セキュリティあれこれ

セキュリティ関連のメモ

burp マクロ機能の使い方(1)

Web アプリ診断でセッションハンドリングなどが必要な場合、Burp のマクロ機能を利用すると便利です。

はじめに

bWAPP の ログイン画面 —> ログイン後のトップページ —> 診断対象 といった画面遷移に対して、マクロ機能を利用して、セッションハンドリングする場合を例に

<ログイン画面>

<ログイン後のトップページ>

<診断対象(Go クリック時の HTTP リクエスト)>

<Go クリック時の HTTP リクエスト>

POST /bWAPP/xss_post.php HTTP/1.1

~省略~

Cookie: PHPSESSID=vdidk5b32r8f3jgn2eghkev4f4; security_level=0

firstname=abass1&lastname=abass2&form=submit

マクロ機能の設定方法

Project options - Sessions をクリックします。

Session Handling RulesAdd をクリックします。

Scope タブで下記を設定します。

  • Tools Scope

    • Intruder、Sacnner、Repeater、Extender などマクロ機能を利用するツールをチェックします。
  • URL Scope

    • 診断対象のURLを入力します。
    • この URL の HTTP リクエスト時にマクロ機能が動作します。

Details タブで Rule Description に任意の命名を入力します。

Add から Run a macro をクリックします。

Add をクリックします。

Re-record macro をクリックします。

マクロ機能で送信したい HTTP リクエストを選択して、OK をクリックします。事前に、HTTP history で色を変えておくと探すのが楽です。

OK をクリックして設定画面を閉じます。

マクロ機能の動作テスト

設定したマクロ機能の動作テストを行います。

Proxy から診断対象の URL を右クリックして、Send to Repeater をクリックします。

Repeater タブで Send をクリックしてマクロの動作テストを行います。ログイン後に発行された PHPSESSID が該当リクエストにセッションハンドリングされて HTTP リクエストが送信され、正常にレスポンス結果を受け取っています。

Logger++ を利用すると、HTTP リクエストの履歴を確認できるので詳細を確認します。

マクロ機能でログインしています。

ログイン後に発行された PHPSESSID を利用してトップページにアクセスしています。

ログイン後に発行された PHPSESSID を利用して診断リクエストが送信され、正常にレスポンスを受け取っています。

補足

マクロ機能の種類

色々なマクロ機能ありますが、主に下記の2つを利用しています。

  • Run Macro

    • 診断リクエストの前に何かしらの処理が必要なときに利用しています。今回のようにログイン後の機能を診断したいときや、決済リクエストの前にアイテムをカートに入れる必要があるときなどです。
  • Run a post-request macro

    • 診断リクエストのあとに何かしらの処理が必要なときに利用しています。診断リクエストでコメントを記入してその後にコメントを削除しておきたい場合や診断リクエストの結果が別ページに出力される場合などです。

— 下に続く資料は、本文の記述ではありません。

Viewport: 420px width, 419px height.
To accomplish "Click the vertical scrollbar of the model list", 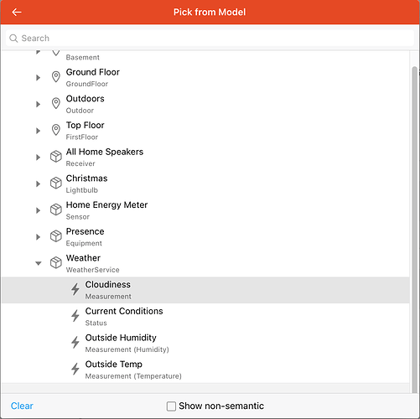I will pyautogui.click(x=415, y=229).
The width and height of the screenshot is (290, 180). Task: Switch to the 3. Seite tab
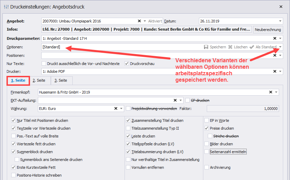[x=61, y=81]
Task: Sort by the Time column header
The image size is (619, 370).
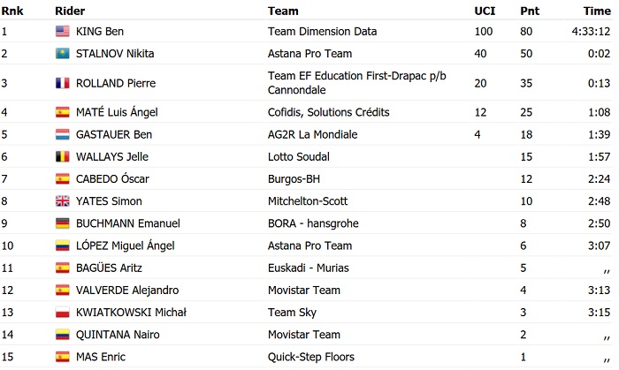Action: click(x=596, y=11)
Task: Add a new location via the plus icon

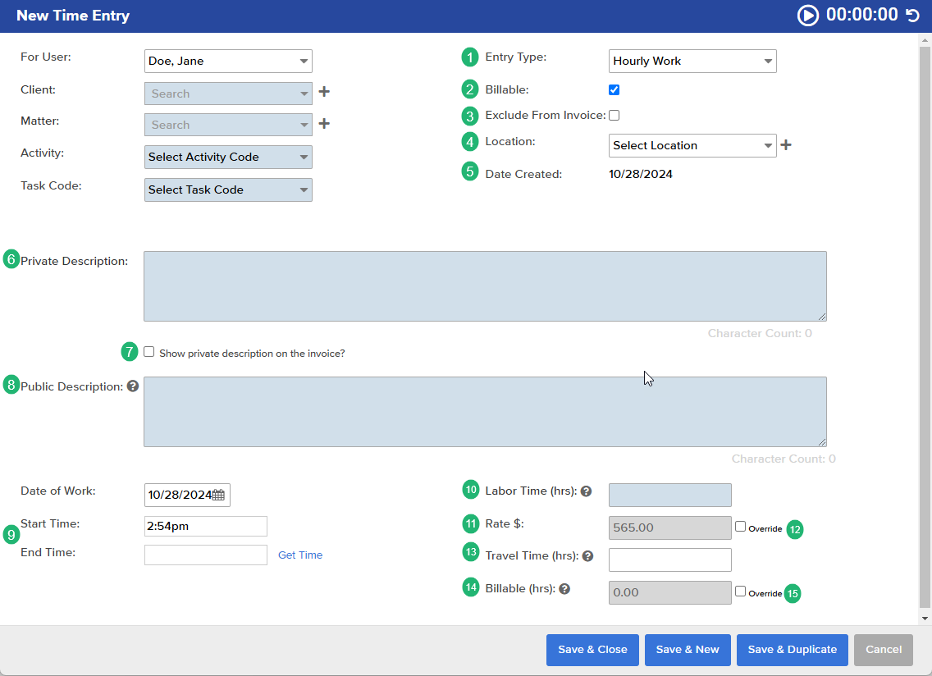Action: pyautogui.click(x=786, y=144)
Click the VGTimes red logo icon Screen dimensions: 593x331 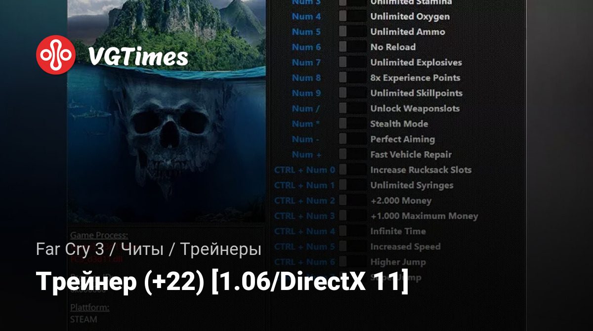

Run a post-request macro 利用時の補足

Active Scan で Run a post-request macro を利用する場合は下記パターンによってオプション設定を考慮する必要があります。

  • 診断リクエストのレスポンス結果を評価
  • 診断リクエストのレスポンス結果ではなく、マクロ機能で送信された最後の HTTP リクエストのレスポンス結果を評価

具体的には下記の設定箇所になります。オプション設定を見落としやすいので注意が必要です。

  • The response from the current request, issued prior to the macro

    • 診断リクエストのレスポンス結果を評価したい場合にチェックします。
  • The final response from the macro

    • 診断リクエストのレスポンス結果ではなく、マクロ機能で送信された最後の HTTP リクエストのレスポンス結果を評価したい場合にチェックします。

次回は、Burp のマクロ機能で工夫が必要な CSRF トークンなどをセッションハンドリングする方法を記事にしようと思います。